TASK BRIEF:
Copy out every line of the listing below word for word, omitting the pictures.

MATERIAL:
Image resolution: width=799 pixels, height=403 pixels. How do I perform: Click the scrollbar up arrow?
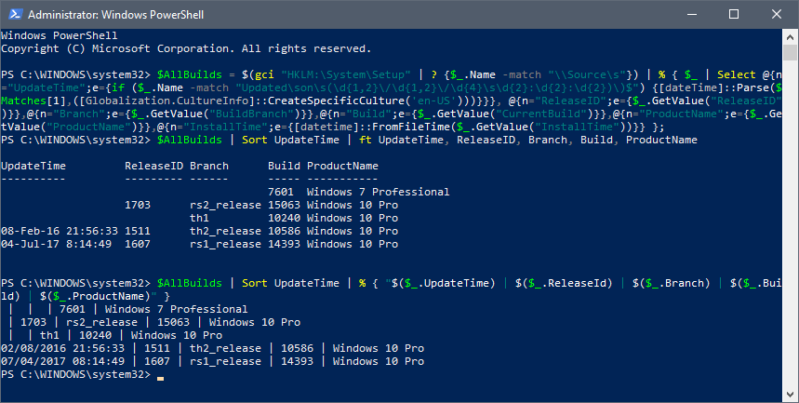[x=788, y=35]
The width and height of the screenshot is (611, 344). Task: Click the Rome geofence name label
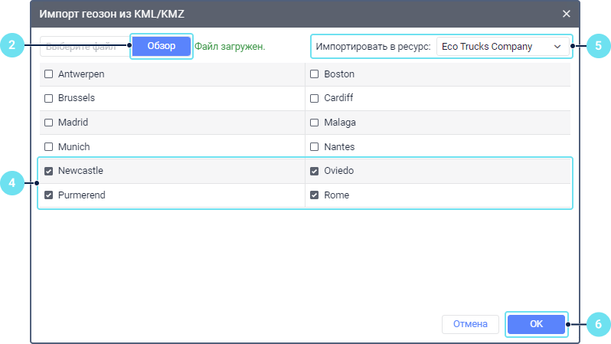click(336, 195)
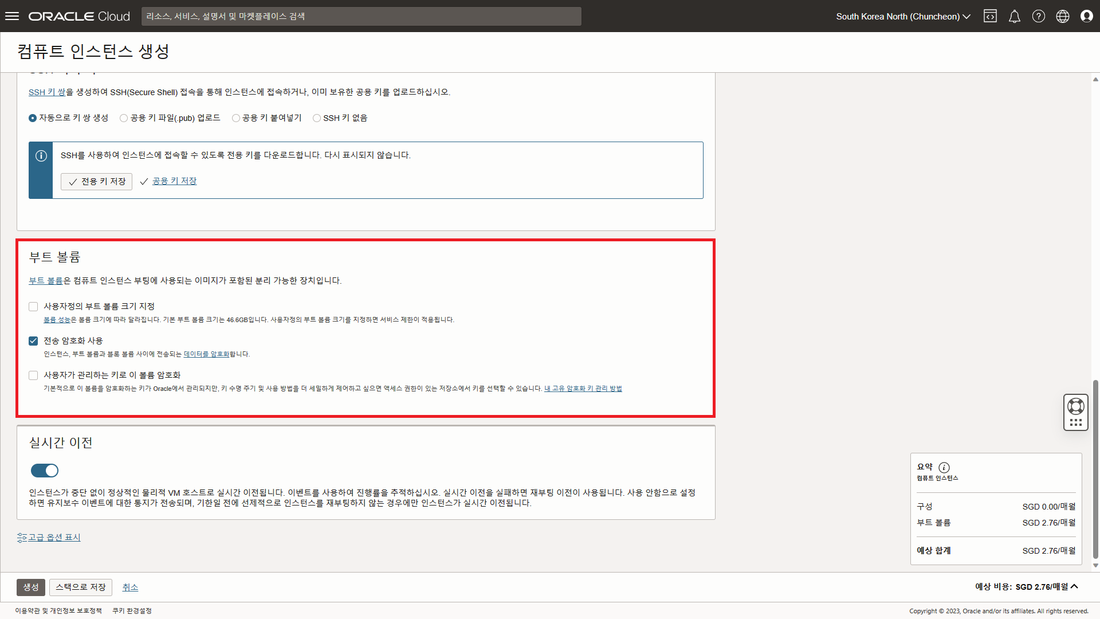Turn off the live migration toggle
Image resolution: width=1100 pixels, height=619 pixels.
click(x=45, y=471)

THE COMPLETED TASK:
Image resolution: width=799 pixels, height=403 pixels. How do I perform: Click the scrollbar up arrow?
[x=788, y=35]
The width and height of the screenshot is (611, 344). Task: Click the Rome geofence name label
click(336, 195)
Turn off the live migration toggle
Image resolution: width=1100 pixels, height=619 pixels.
click(x=45, y=471)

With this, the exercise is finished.